A?ão aponta ilegalidades em interceptações telefônicas

Avança na 4ª Vara da Justiça Federal de Alagoas a ação do Ministério Público Federal (MPF) que denunciou grampos ilegais praticados pela Secretaria de Segurança Pública do Estado (SSP), do governo Renan Filho. Nesta quinta-feira (24), às 14h30, a Justiça realiza uma audiência entre a Secretaria de Segurança e o órgão ministerial. O objetivo é pôr um fim aos problemas constatados pelo Ministério Público, após denúncias de agentes da Polícia Civil (PC).

À Justiça Federal, o MPF pediu que o governo cesse a realização de interceptações telefônicas por meio de órgãos que não pertencem à estrutura de Polícia Judiciária e do Ministério Público, visto que tem sido uma realidade, especialmente em relação à Assessoria Integrada de Inteligência da SSP e policiais militares, considerando que essa tem sido a prática da pasta, e não, uma exceção. 

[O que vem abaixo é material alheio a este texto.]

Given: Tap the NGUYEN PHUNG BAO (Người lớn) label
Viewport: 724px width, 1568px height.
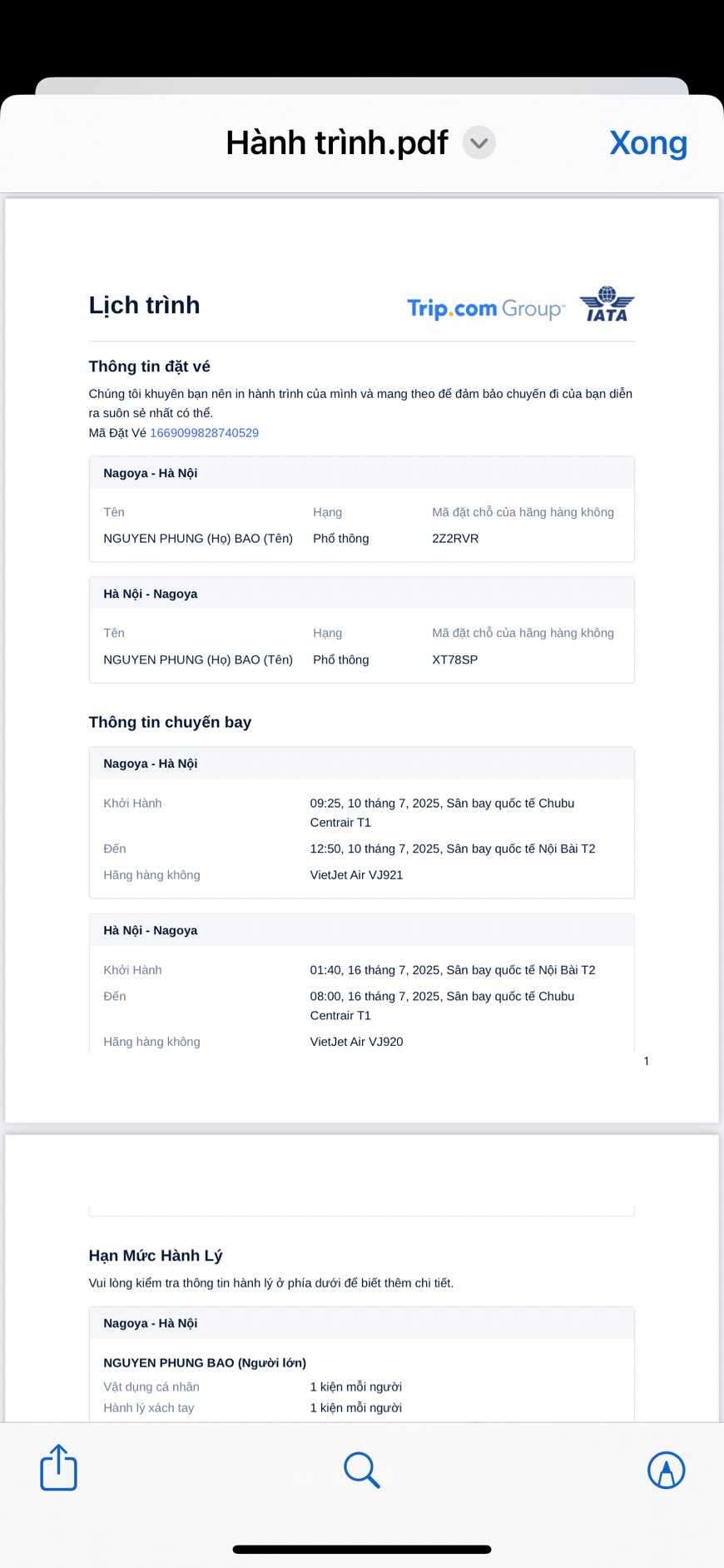Looking at the screenshot, I should tap(205, 1363).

Além do pedido principal, que é cessar as interceptações, o Ministério Público requer, ainda, que o Estado de Alagoas promova a realocação do equipamento e da estrutura tecnológica de monitoramento de interceptações telefônicas para a Polícia Judiciária, a seus servidores e delegados de Polícia Civil, exclusivamente. A ação analisada pela Justiça Federal é de autoria da procuradora da República Niedja Kaspary. 

Para o MPF, a ilegalidade consiste na usurpação das atribuições investigativas da Polícia Judiciária e do Ministério Público, ao monitorar telefones e efetuar escutas no âmbito da SSP/AL, o que pode acarretar, ainda, na responsabilização da República Federativa do Brasil em âmbito internacional. Ou seja, o trabalho realizado pela SSP é feito por servidores que não têm legitimidade para efetuar as interceptações.

Na ação, o MPF compara a ilegalidade com o caso “Escher e outros vs. Brasil”, ocorrido em 2000, quando o Brasil foi denunciado perante a Comissão Interamericana de Direitos Humanos por violações semelhantes. Na ocasião, o país foi condenado a pagar, no total, US$ 100 mil em multa a cinco vítimas, por interceptações telefônicas que violaram as regras estabelecidas na Lei nº 9.296/96, e outras normas internacionais.

O MPF já havia recomendado, em 2017, à Secretaria de Segurança Pública do Estado, a paralisação da operacionalização de interceptação de ligações telefônicas pela SSP/AL, mas a recomendação não foi atendida e, agora, encontra-se na Justiça.